I’ve long been a staunch opponent of the “isolate your VoIP network from your data network” strategy. I personally believe that by putting up such restrictive barriers as would be required to provide any sense of actual security, the owners and administrators of a VoIP deployment are severely limiting the potential value they are able to receive from using Internet telephony. One of the Great Promises of VoIP is the ability to integrate communications with other productivity technologies such as work-group software and CRM applications. A lot of VoIP security practitioners tout the isolation strategy as a solution for the insecurity of the VoIP core devices and endpoints when in reality it is little more than a stop-gap, and not a very good one at that. By providing a false sense of security by way of network isolation, many VoIP deployment administrators may become complacent and pay less attention to the security posture of the actual VoIP devices and endpoints themselves. If you plan to integrate your communications system into the data-flow of your business in even the most minimal way, you’ll find quickly that most types of isolation that are available either provide a barrier to the desired functionality or open up so many holes in the barrier that it may as well not be there.
An excellent illustration of this are the recent discoveries of Cross-Site Scripting (XSS) attacks using SIP as the attack vector by the MADYNESS researchers, recently posted to the VoIPSec mailing list. By embedding malicious script into various display fields of various SIP message headers, the target device is made to log the script within itself. Then, for example, were an administrator to go and view a call log or the raw SIP message via the device’s web management interface, the script would potentially get executed by the administrator’s browser which is presumably across a firewall in the data network somewhere. This provides a convenient mechanism to traverse the VoIP nework / data network barrier, all from having a single hole in the barrier; the ability for the administrator to access the VoIP devices in the VoIP network from the internal corporate data network. As anyone who’s worked in network security will likely confirm, this type of administrative access policy is fairly common. Furthermore, when coupled with Kaminsky’s recent research as presented at ToorCon 9 involving full network sockets proxying from inside a compromised browser, traversing that barrier with subsequent network attack tools not only becomes trivial but actually becomes organized and provided as a service of the compromised browser.
Another product of ToorCon 9 is a new tool called VoIPHopper. VoIPHopper is designed to mimic a VoIP device endpoint and automates VLAN hopping from the data network into the VoIP VLAN. If you’ve thus far been using VLANs as a security control, you really need to reevaluate that use as VLANs were neither designed nor intended to be used as a security control. VLAN hopping, leaking, and flooding attacks have been around for years, but now there is a nice, convenient, VoIP-centric tool to definitively make the case to your IT/VoIP administrators who think that VLANning provides adequate isolation regarding security.
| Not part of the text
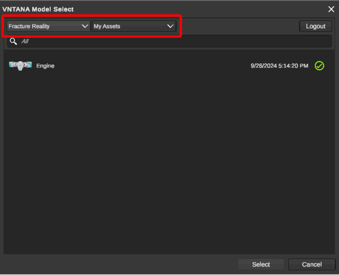Log out using the Logout button

click(x=315, y=26)
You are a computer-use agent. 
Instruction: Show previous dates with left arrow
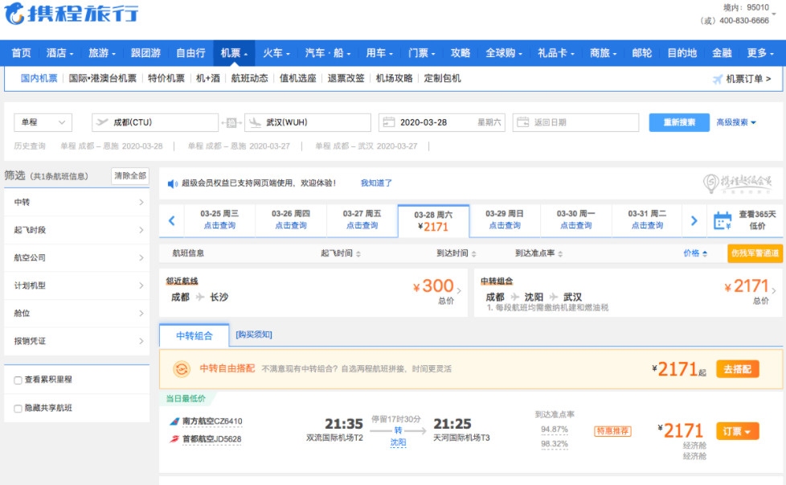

The point I’m trying to make is that even when the VoIP and data networks are isolated as much as one could expect them to be and still be functional, the insecurity of the VoIP core or endpoints will still likely allow entry into, and possibly compromise of, the data network via the VoIP network, or vice-a-versa. It would seem more advantageous to focus effort in regard to security primarily on the devices and endpoints themselves while realizing the added benefit of full integration of communications into your enterprise business processes, then layer access controls on top of that.